Simon v. Saxony Knitting Co.

Tolman, J.

— This action was brought by the appellants against the respondent to recover $500, alleged to be due on a sale of merchandise which they claim *149to have made to the respondent, the goods in question having been shipped to a third party. The total value of the shipment was $748.75, and it is admitted that $248.75 was paid on account by the party to whom the goods were shipped. Findings and judgment were entered in favor of the respondent by the trial court, and this appeal followed.

The controversy is a clean-cut issue of fact only, between reputable business houses, and no advantage can accrue to any one by giving a detailed statement of the facts, or entering into any considerable discussion of them.

The trial court seemed to be in some doubt, saying: “It is a close case, dangerously close. One man might say the burden is sustained and another one say it is not sustained.” Under these circumstances, and following our familiar rule, the judgment of the trial court cannot be disturbed, unless we can find from all the proof in the case that the evidence preponderates against the judgment of the trial court. After a most painstaking examination of the whole record, we are forced to the conclusion that the evidence does so preponderate in this case.

Assuming with the trial court that the testimony of appellants ’ witness Davidson is offset by the testimony of respondent’s witness Seeds, we yet find in the record the deposition of the witness Drake, and his testimony as to the facts, in our judgment, fully corroborates the testimony of Davidson, though the conclusions drawn from him on cross-examination are inconsistent with such facts. Mr. Drake says in answer to interrogatory 22:

“The substance of the conversation was this, that when Mr. Davidson learned that the goods were to be charged, he wanted to know the financial rating of the Natatorium Company and discovered that it hadn’t *150any. Mr. Berger suggested that the goods be charged to J. Berger and A. Shubach, who were, respectively, president and secretary and treasurer of the Natatorium Company and owned practically all of the stock. Davidson objected to this suggestion, preferring a credit rating; whereupon Mr. Seeds volunteered the privilege of having the goods charged to the Saxony Knitting Company as an accommodation purely to. the Natatorium Company, and in order to procure prompt shipment. As a result of this arrangement, the goods were shipped that same evening of the following day.”

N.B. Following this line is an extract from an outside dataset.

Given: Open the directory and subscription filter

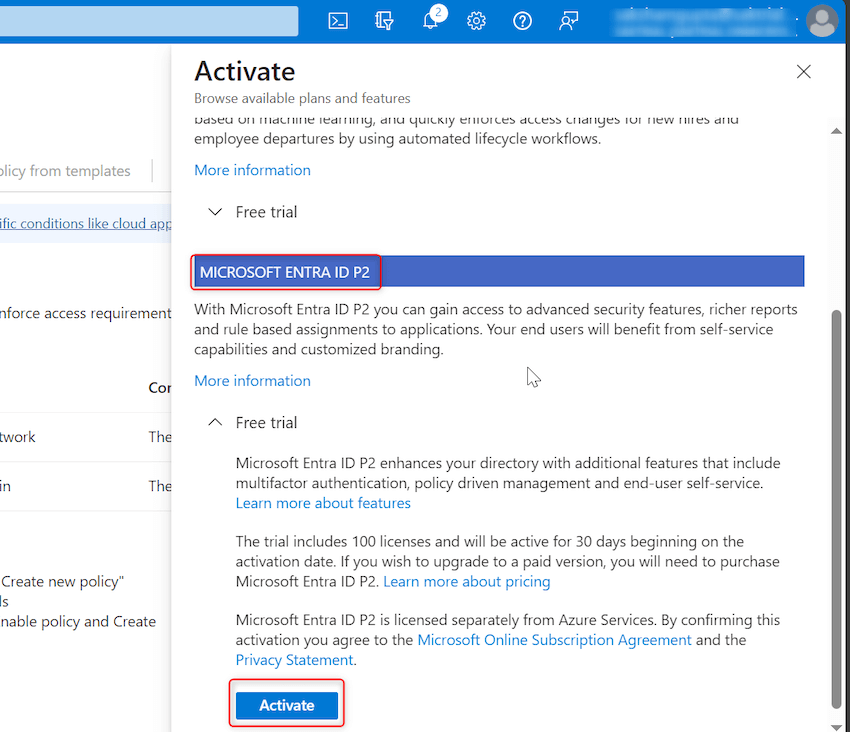Looking at the screenshot, I should click(384, 20).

This is as near a statement of fact as one might • hope to draw from a witness by written interrogatories; and while not entirely free from the objection that it contains conclusions of the witness, it will be at once discovered that the conclusions were of fact only, as almost necessarily occurs when a witness attempts to give the substance of a conversation which occurred some time before.

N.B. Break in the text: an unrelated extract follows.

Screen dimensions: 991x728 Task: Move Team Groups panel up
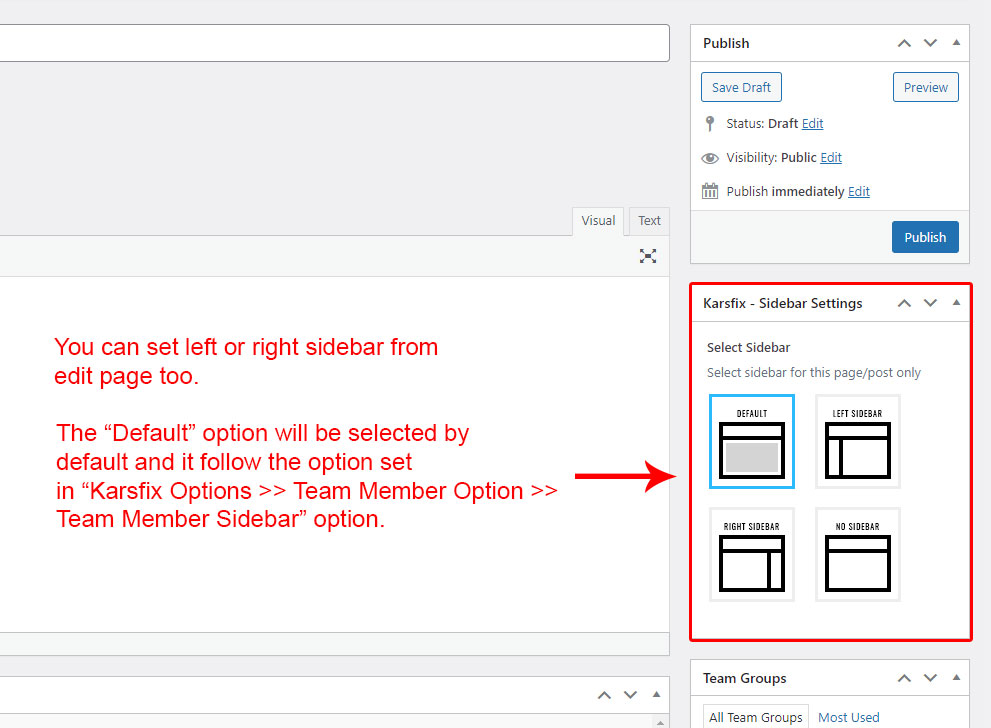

The cross-examination, on the contrary, discloses that there the witness attempted to give his conclusions as to the law:

“Cross Interrogatory No. 1:. Was the plaintiff’s sale of merchandise referred to in the direct interrogatories made to the Natatorium Company or to the Saxony Knitting Company?”

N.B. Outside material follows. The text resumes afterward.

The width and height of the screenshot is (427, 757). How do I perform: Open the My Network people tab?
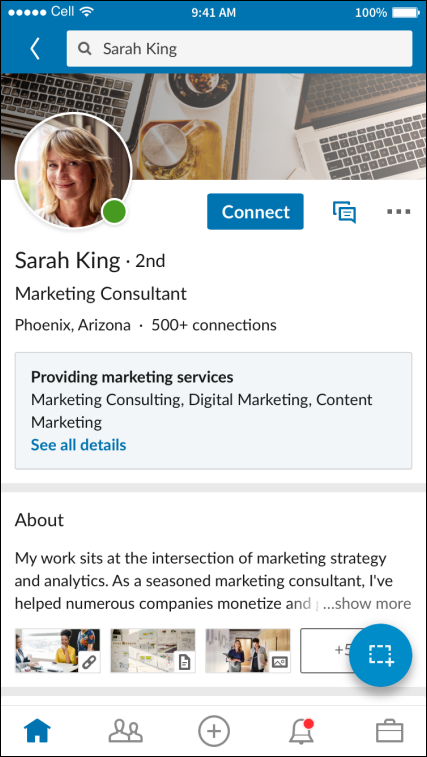tap(126, 731)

To which was interposed the objection that the interrogatory called for a conclusion of law on the part of the witness, which objection might well have been sustained by the trial court.

“A. I would say that the Natatorium Company bought the goods and the sale was made to it. ”

A vitally different sort of conclusion, it will be observed, from those contained in the quoted testimony on direct examination, and one which iñ no way lessens the force of Ms direct testimony.

*151■ Nor was this the only corroboration of the witness Davidson. The letter of October 13, 1916, written by respondent’s president, even after considering his explanation that his only knowledge then of the transaction was that received from Mr. Drake, carries great convincing weight, and was sufficient corroboration of Mr. Davidson and of the testimony given by Mr. Drake on direct examination to entitle the appellant to prevail.

We are forced to conclude that the evidence preponderates against the findings of the trial court, and its judgment will-be reversed, and the cause remanded with directions to enter judgment in favor of the appellants and against the respondent as prayed for in the appellants’ complaint.

Main, O. J., Mitchell, and Parker, JJ., concur.